After locating the line that contains "Click 'iOS 15.1'" in the records below, write out exactly that line and each line after it through the one that contains "Open the 請求区分", and nothing else.

EXERCISE INPUTS:
((

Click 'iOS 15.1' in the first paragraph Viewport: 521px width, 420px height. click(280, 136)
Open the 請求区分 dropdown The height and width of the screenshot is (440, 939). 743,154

))
((

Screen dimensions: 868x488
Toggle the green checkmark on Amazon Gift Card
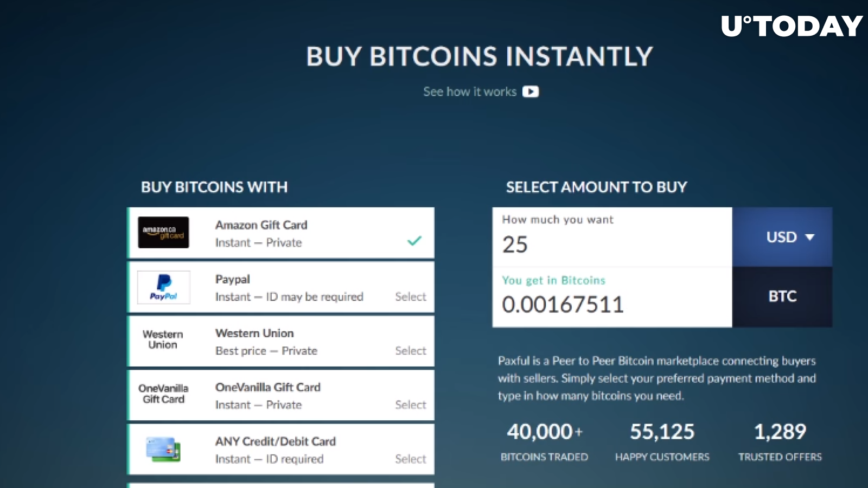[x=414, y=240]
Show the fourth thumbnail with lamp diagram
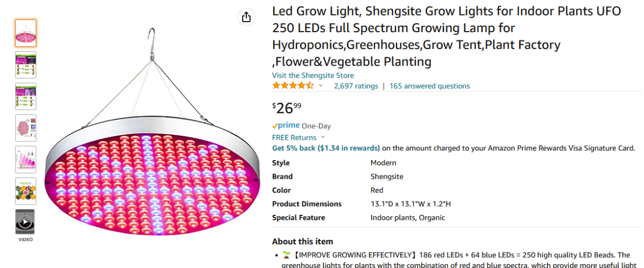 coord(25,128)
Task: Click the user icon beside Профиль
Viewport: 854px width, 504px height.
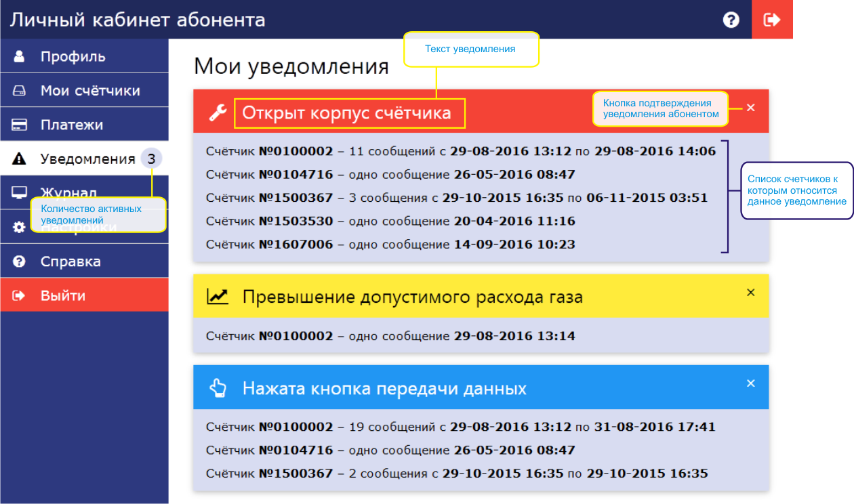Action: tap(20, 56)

))

EXERCISE RESPONSE:
Click 'iOS 15.1' in the first paragraph Viewport: 521px width, 420px height. click(280, 136)
Open the 請求区分 dropdown The height and width of the screenshot is (440, 939). 743,154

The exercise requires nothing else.